_Exercise description_
An exact copy of the data is required. No picture may appear in it.

_Entries provided_
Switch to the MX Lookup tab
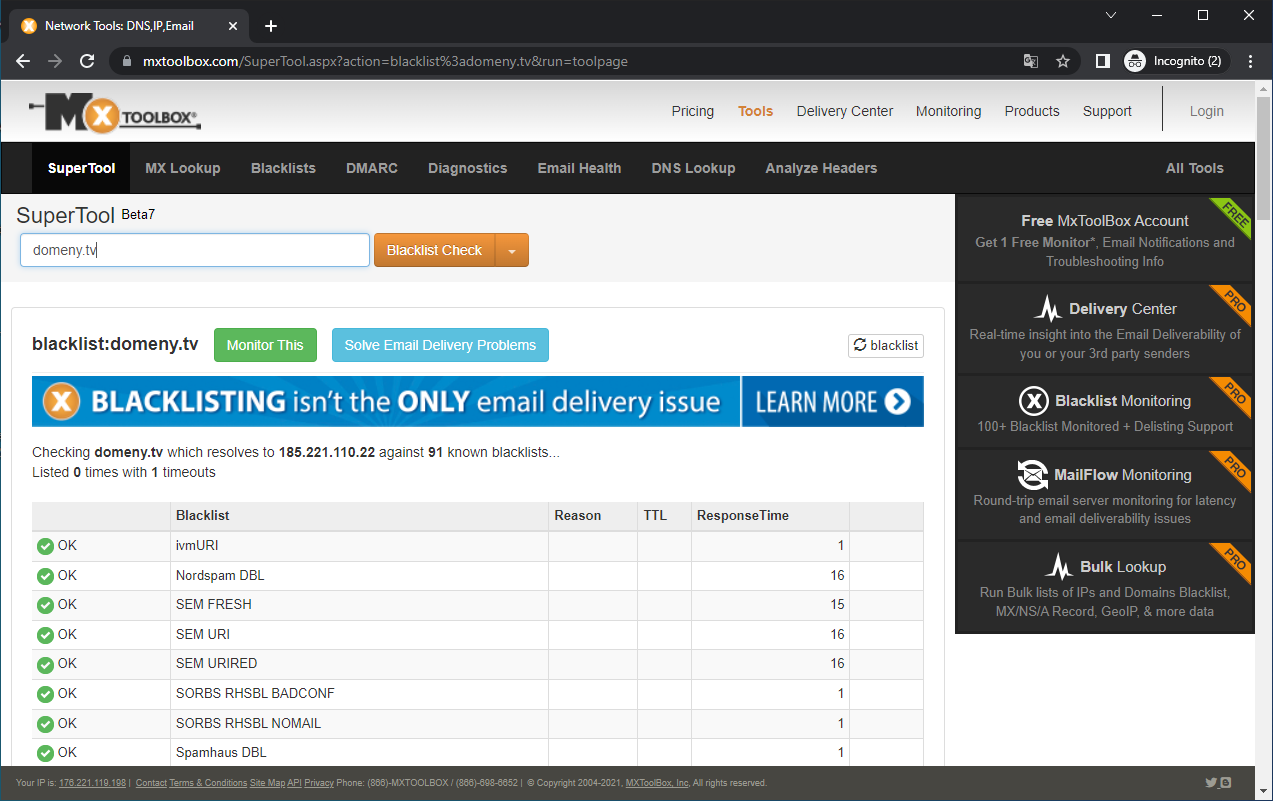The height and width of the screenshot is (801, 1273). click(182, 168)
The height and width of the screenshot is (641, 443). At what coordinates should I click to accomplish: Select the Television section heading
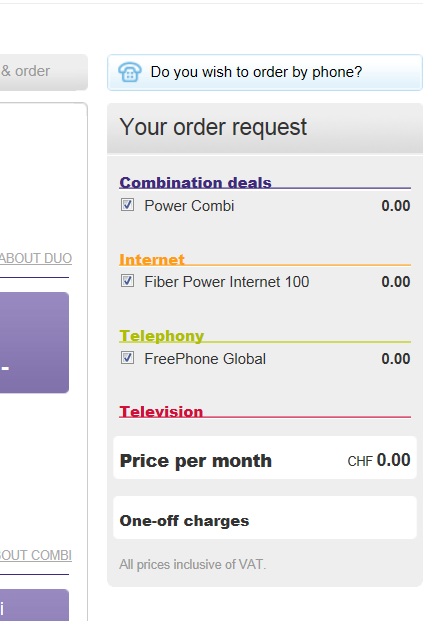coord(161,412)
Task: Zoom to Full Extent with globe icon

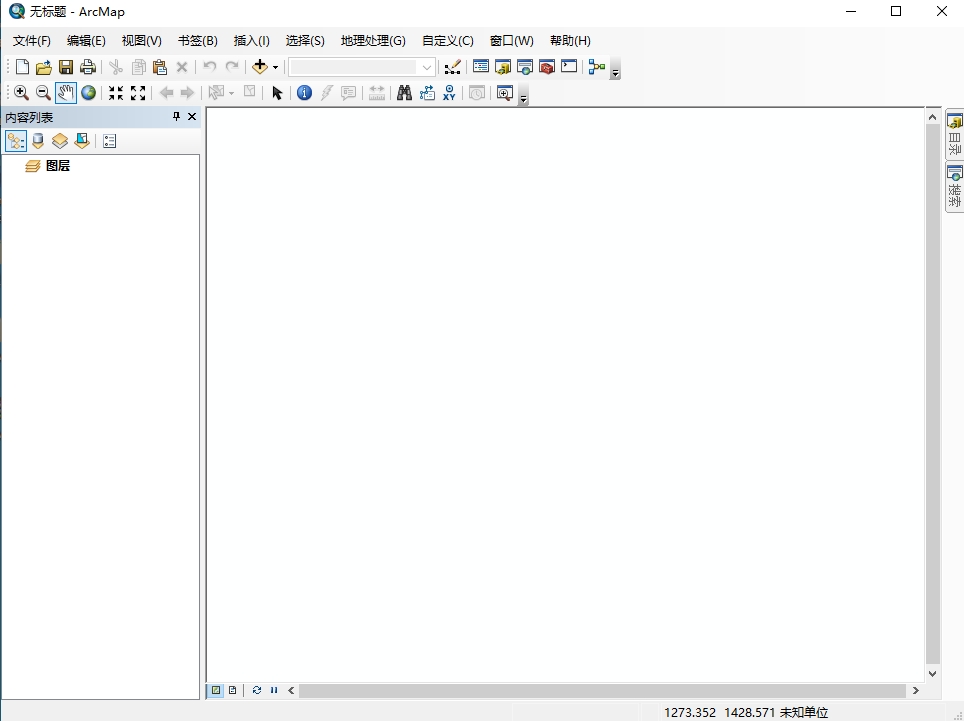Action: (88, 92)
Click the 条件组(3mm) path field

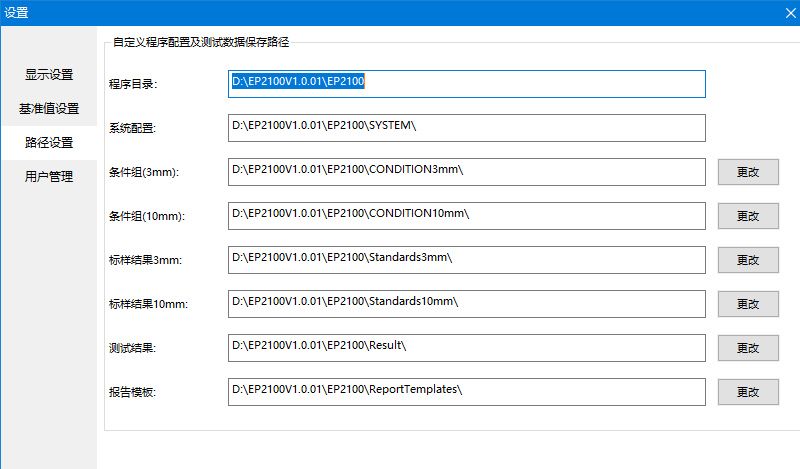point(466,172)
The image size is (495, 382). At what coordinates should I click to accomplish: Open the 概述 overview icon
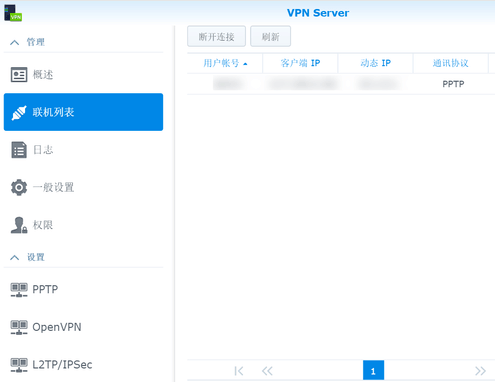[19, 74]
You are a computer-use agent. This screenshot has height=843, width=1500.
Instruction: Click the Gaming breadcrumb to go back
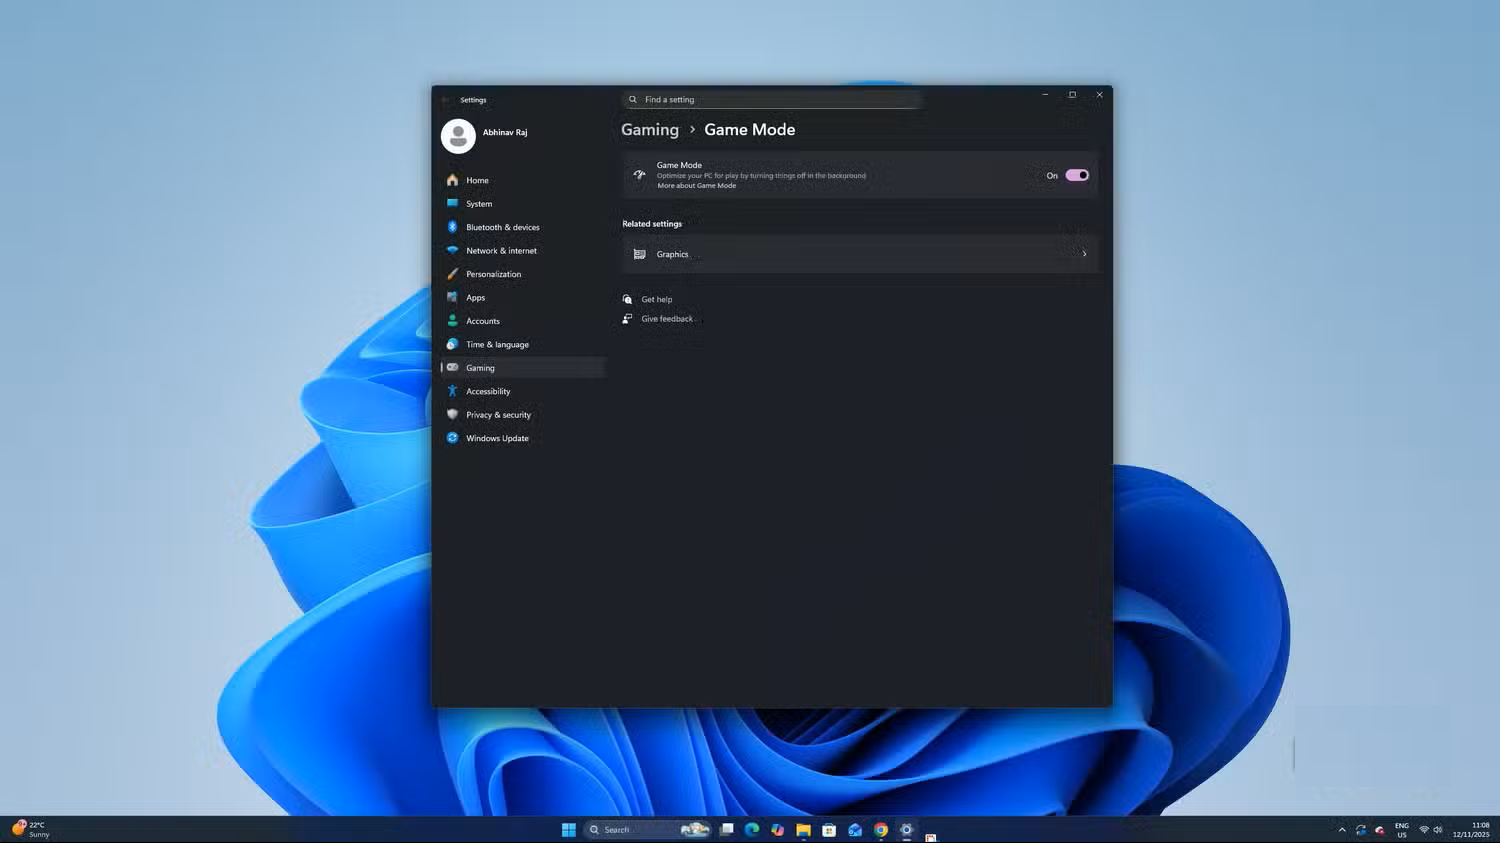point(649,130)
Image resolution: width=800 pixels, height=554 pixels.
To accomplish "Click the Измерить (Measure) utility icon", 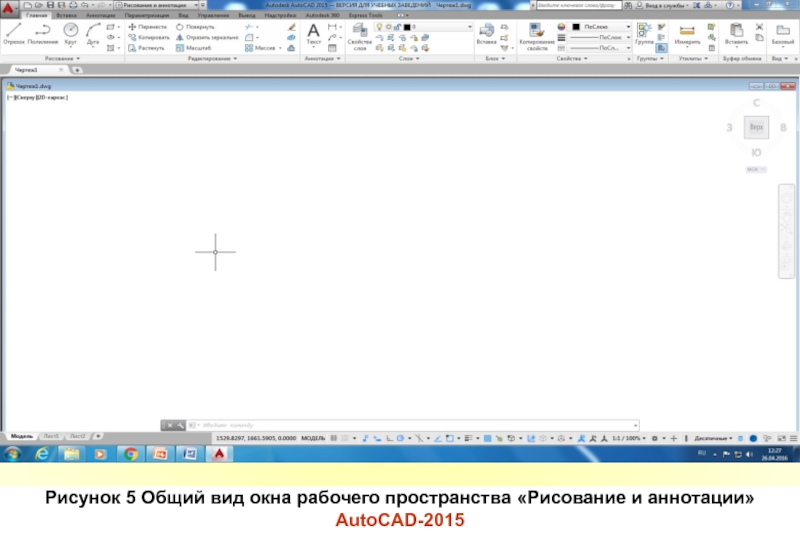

_Result_
Switch to the MX Lookup tab
The height and width of the screenshot is (801, 1273). click(182, 168)
The height and width of the screenshot is (641, 443). At what coordinates should I click to accomplish: Select the Television section heading
coord(161,412)
Task: Zoom to Full Extent with globe icon

Action: (88, 92)
Click the 条件组(3mm) path field

point(466,172)
The image size is (495, 382). At what coordinates should I click to accomplish: Open the 概述 overview icon
[19, 74]
You are a computer-use agent. This screenshot has height=843, width=1500.
Instruction: Click the Gaming breadcrumb to go back
point(649,130)
Image resolution: width=800 pixels, height=554 pixels.
To accomplish "Click the Измерить (Measure) utility icon", 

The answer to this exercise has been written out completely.